Neon matrix infrared spectra and DFT calculations of tungsten hydrides WHx (x=1-4, 6)

Laser-ablated tungsten atoms react with molecular hydrogen upon condensation in excess neon. The tungsten hydrides WH, WH2, WH3, WH4, and WH6 are identified by isotopic substitution (D-2, HD) and by density functional theory calculations of vibrational fundamentals. The WH diatomic gives a 1860.2 cm(-1) band, WH2 gives a strong 1831.9 cm(-1) absorption, and WH3 gives a sharp 1894.6 cm(-1) peak.
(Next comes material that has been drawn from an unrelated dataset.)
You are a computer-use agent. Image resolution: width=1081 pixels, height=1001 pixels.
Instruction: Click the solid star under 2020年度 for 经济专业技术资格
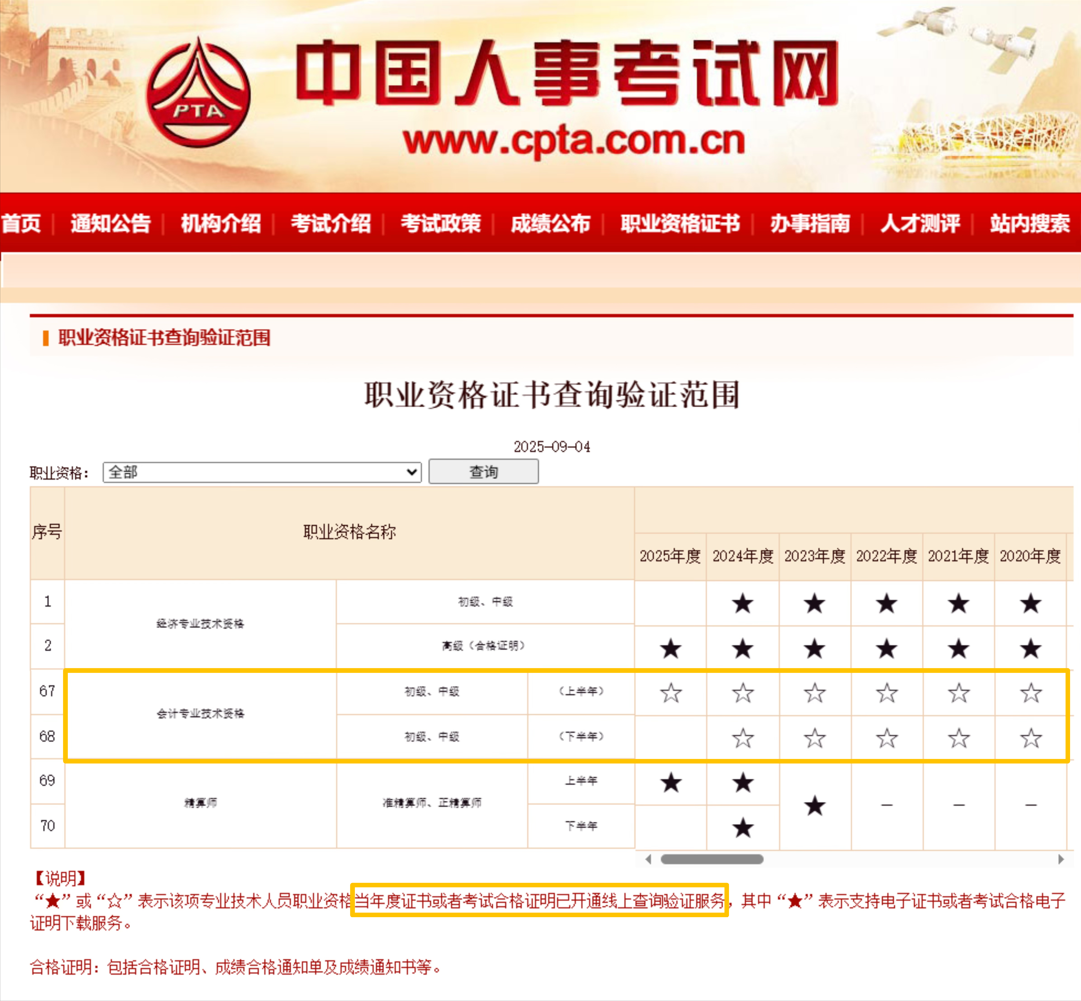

Absorptions due to WH4 appear at 1920.1 and 525.2 cm(-1), increase on annealing in solid neon, and support a tetrahedral structure. Sharp new absorptions at 2021.2, 2004.4, 1953.8, 1927.5, 1080.3, and 840.7 cm(-1) are assigned to WH6, based on deuterium isotopic shifts and comparison with frequencies computed by DFT for the distorted trigonal prism structure predicted earlier to be the global minimum energy structure for WH6. The bands of WH6 increase on annealing, decrease on broadband photolysis, and restore on further annealing. This is the first experimental identification of the WH2, WH4, and WH6 hydride molecules, and WH6 is the only known neutral metal hexahydride.